Better Half — 8ª temporada, episódio 9
“Better Half”, dirigido por Tim Southam, aposta em um jogo intelectual entre House e Wilson. Robert Sean Leonard, como sempre, oferece suporte carismático, mas o roteiro de John C. Kelley escorrega ao transformar asexualidade em quebra-cabeça médico.
Laurie exibe timing cômico impecável — seu semblante de autoconfiança é magnético —, porém a trama reduz a identidade da paciente a mera pista diagnóstica. Southam mantém a câmera próxima aos rostos, ampliando as reações e ressaltando o desconforto que o diálogo gera no espectador contemporâneo.

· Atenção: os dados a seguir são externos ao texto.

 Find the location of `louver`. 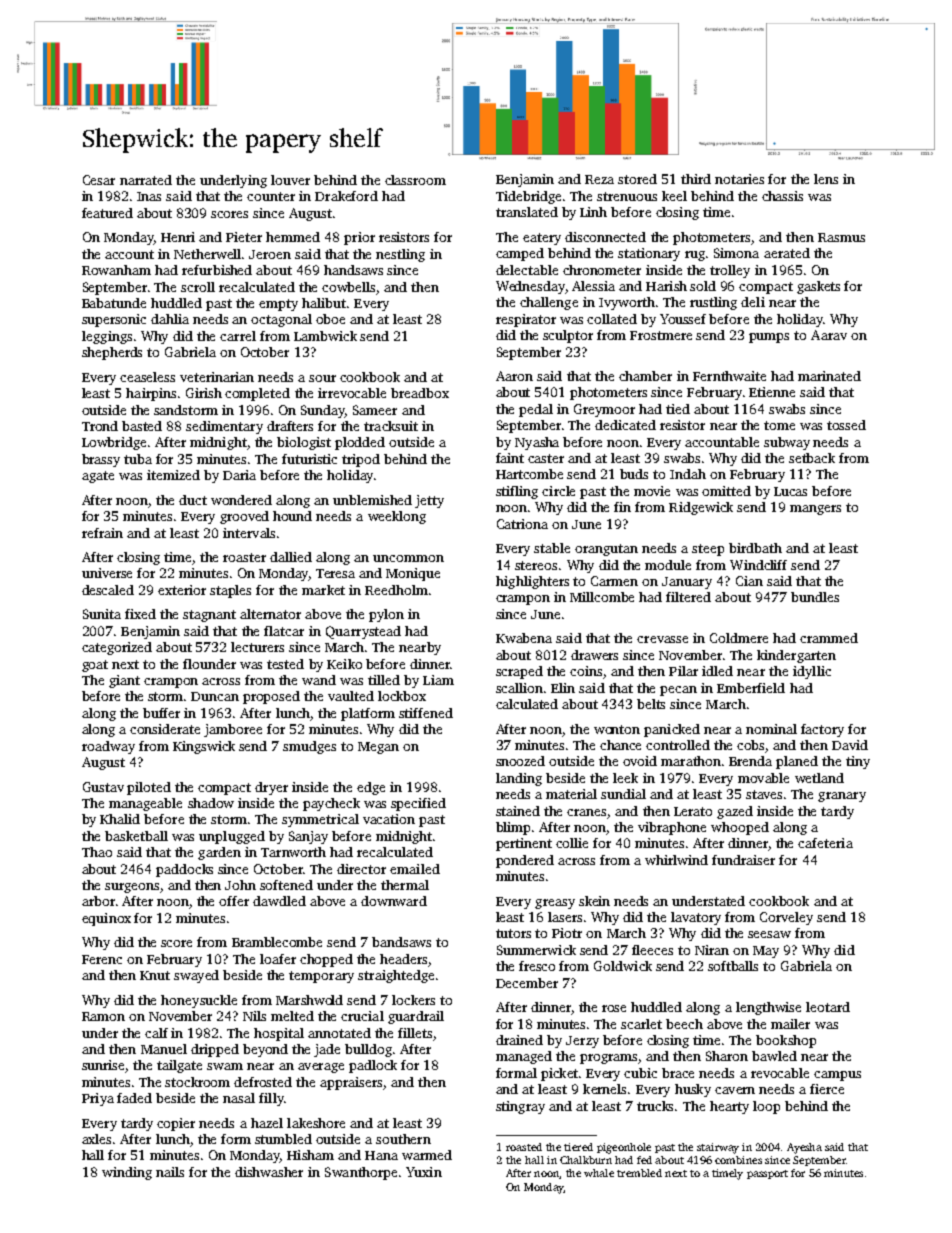

louver is located at coordinates (290, 180).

No desfecho, a explicação biológica do marido “desfaz” a autodefinição da esposa, reforçando ideia patologizante. A atuação segura do casal convidado traz alguma humanidade, mas não impede que o episódio seja lembrado como exemplo de abordagem datada sobre sexualidade.
Skin Deep — 2ª temporada, episódio 13
O diretor Lance Anderson imprime ritmo tenso a “Skin Deep”, exibindo closes que sublinham a sexualização indevida da jovem modelo interpretada por Cameron Richardson. Hugh Laurie mergulha no cinismo do personagem, evidenciando a falta de filtros morais de House — interpretação brilhante, mas incômoda.
A virada do roteiro de Garrett Lerner, ao revelar que a paciente é intersexo, pretende chocar, mas carece de tato. O comentário final de House, tratado como piada, reflete visão ultrapassada sobre identidade de gênero. Ainda que a construção dramática funcione, as falas soam ofensivas à luz das discussões atuais.
O desempenho vulnerável de Richardson traz profundidade à personagem, expondo trauma e frustração, o que eleva o peso dramático apesar das escolhas questionáveis do roteiro.
Carrot or Stick — 7ª temporada, episódio 10
Michael Watkins dirige este episódio centrado em Chase. Jesse Spencer demonstra versatilidade ao equilibrar humor constrangido e humilhação genuína após a divulgação não consensual de suas fotos nuas. O roteiro de Peter Blake, porém, trata o vazamento como brincadeira, minimizando assédio.
Watkins injeta leveza visual — cortes rápidos e trilha descontraída — reforçando o tom de “pegadinha”. Hoje, o público nota a dissonância: enquanto Spencer entrega vulnerabilidade real, o texto ri da situação. O contraste evidencia o talento do ator, que transforma cena desconfortável em momento de empatia.
O arco termina com Chase flertando com a responsável pelo vazamento, solução roteirística que envelheceu muito mal e que nem a química de Spencer consegue justificar.
Momento coletivo: ética versus gênio
Enquanto cada um desses episódios exibe diálogos e situações que soam antiquados, eles também revelam a força de um elenco capaz de prender o público mesmo em roteiros controversos. A direção segura e a fotografia estilizada mantêm ritmo, mas não livram a série da crítica contemporânea sobre representação e consentimento.
No saldo final, House continua referência em drama médico, sobretudo pela atuação multifacetada de Hugh Laurie. Entretanto, revisitar a série exige olhar crítico: entender onde o roteiro falha serve não apenas para contextualizar o passado, mas para valorizar avanços na representação de temas como corpo, identidade e privacidade que hoje pautam novas produções.